▶ [Your goal]: In the forum thread, what does the first post say Slade is instead of a human?

I'm saying he tagged Wally because it's like him to not think straight when fighting him. The Identity Crisis mess was the biggest BS and example of jobbing because of Kyle Rayner doing some shit like throwing a punch.

EDIT:

Also you guys are forgetting the most important fact: Slade isn't a human he's a metahuman/Superhuman. You make it sound like I'm saying Batman pulled off this shit.


----------



## Huey Freeman (Jul 14, 2012)

Jobbstroke ? .

Just for the record, that scene with the Flash is highest example of Jobbing/PIS/CIS to the nth degree. Time slows down for the guy so him running into Slade sword is beyond stupid.


----------



## Bender (Jul 14, 2012)

Danger Doom said:


> Jobbstroke ? .



    

Most of his fights are somewhat jobbish. That doesn't mean that *all* of them are though.




> Just for the record, that scene with the Flash is highest example of Jobbing/PIS/CIS to the nth degree. Time slows down for the guy so him running into Slade sword is beyond stupid.




Flash's actions in Identity Crisis are pretty PIS



Kyle Rayner incident is perhaps the most profound and disgusting act of jobbing I've ever seen.


----------



## Huey Freeman (Jul 14, 2012)

He has excellent feats but he is not tagging any Flash.


----------



## Chuck (Jul 14, 2012)

Bender said:


> Wesker should be glad that Slade isn't carrying his staff or sword or else this would be over in like 30 seconds.




aww man, he doesn't have his swords in this fight? 

anyways, Deathstroke _has a way_ of surviving & successfully coming out of lots of scenarios victorious so he may actually win this


----------



## willyvereb (Jul 14, 2012)

Bender said:


> Flash is able to consciously activate that ability at will (hasn't been reading Flash comics for a while)?

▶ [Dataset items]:

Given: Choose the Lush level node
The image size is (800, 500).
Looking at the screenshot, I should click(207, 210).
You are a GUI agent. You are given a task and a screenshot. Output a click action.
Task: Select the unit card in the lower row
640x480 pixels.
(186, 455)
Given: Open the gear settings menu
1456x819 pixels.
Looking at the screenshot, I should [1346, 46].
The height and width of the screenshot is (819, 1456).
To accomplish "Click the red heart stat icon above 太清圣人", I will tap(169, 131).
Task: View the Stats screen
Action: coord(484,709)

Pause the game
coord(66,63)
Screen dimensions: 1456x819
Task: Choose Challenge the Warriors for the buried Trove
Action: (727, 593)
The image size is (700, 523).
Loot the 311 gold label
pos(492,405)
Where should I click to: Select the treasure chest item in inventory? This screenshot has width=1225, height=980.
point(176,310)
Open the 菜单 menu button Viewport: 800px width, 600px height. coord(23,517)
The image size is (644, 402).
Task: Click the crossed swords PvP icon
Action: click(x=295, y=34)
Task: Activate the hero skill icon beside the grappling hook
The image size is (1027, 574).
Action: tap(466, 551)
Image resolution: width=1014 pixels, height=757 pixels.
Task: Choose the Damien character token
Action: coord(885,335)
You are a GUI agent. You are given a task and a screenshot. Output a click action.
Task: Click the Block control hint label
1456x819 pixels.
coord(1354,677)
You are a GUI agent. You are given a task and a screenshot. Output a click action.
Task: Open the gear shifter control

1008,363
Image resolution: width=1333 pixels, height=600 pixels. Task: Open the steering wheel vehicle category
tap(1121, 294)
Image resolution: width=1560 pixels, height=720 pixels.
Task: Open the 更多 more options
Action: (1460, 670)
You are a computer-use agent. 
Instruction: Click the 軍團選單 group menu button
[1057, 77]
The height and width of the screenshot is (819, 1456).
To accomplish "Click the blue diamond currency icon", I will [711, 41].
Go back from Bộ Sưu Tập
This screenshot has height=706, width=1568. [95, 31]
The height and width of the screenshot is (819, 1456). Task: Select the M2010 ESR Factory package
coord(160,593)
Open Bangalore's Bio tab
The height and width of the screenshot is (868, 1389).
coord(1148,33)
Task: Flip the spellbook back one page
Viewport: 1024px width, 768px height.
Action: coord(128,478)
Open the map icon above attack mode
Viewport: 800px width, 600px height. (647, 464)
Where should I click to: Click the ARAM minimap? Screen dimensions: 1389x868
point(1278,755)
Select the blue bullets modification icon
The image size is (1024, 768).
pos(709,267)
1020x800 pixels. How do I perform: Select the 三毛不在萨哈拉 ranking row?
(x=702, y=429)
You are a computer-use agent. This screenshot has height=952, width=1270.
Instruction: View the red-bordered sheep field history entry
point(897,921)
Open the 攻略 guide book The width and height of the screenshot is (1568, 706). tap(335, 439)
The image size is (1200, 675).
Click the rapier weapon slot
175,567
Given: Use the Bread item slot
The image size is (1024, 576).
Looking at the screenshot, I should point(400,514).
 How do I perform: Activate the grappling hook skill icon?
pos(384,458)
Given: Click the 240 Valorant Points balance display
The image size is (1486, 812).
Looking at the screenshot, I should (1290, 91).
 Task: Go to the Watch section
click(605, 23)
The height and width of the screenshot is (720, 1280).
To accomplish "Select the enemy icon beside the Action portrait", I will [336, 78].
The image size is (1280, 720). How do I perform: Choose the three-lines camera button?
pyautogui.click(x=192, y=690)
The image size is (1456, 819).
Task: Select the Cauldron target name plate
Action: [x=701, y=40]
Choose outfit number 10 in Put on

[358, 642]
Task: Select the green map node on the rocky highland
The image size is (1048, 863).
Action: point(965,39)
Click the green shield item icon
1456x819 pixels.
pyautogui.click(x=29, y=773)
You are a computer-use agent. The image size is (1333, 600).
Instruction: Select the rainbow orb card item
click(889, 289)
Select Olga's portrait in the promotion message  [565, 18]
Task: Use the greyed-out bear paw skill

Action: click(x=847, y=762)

▶ [Response to the exercise]: A metahuman or superhuman.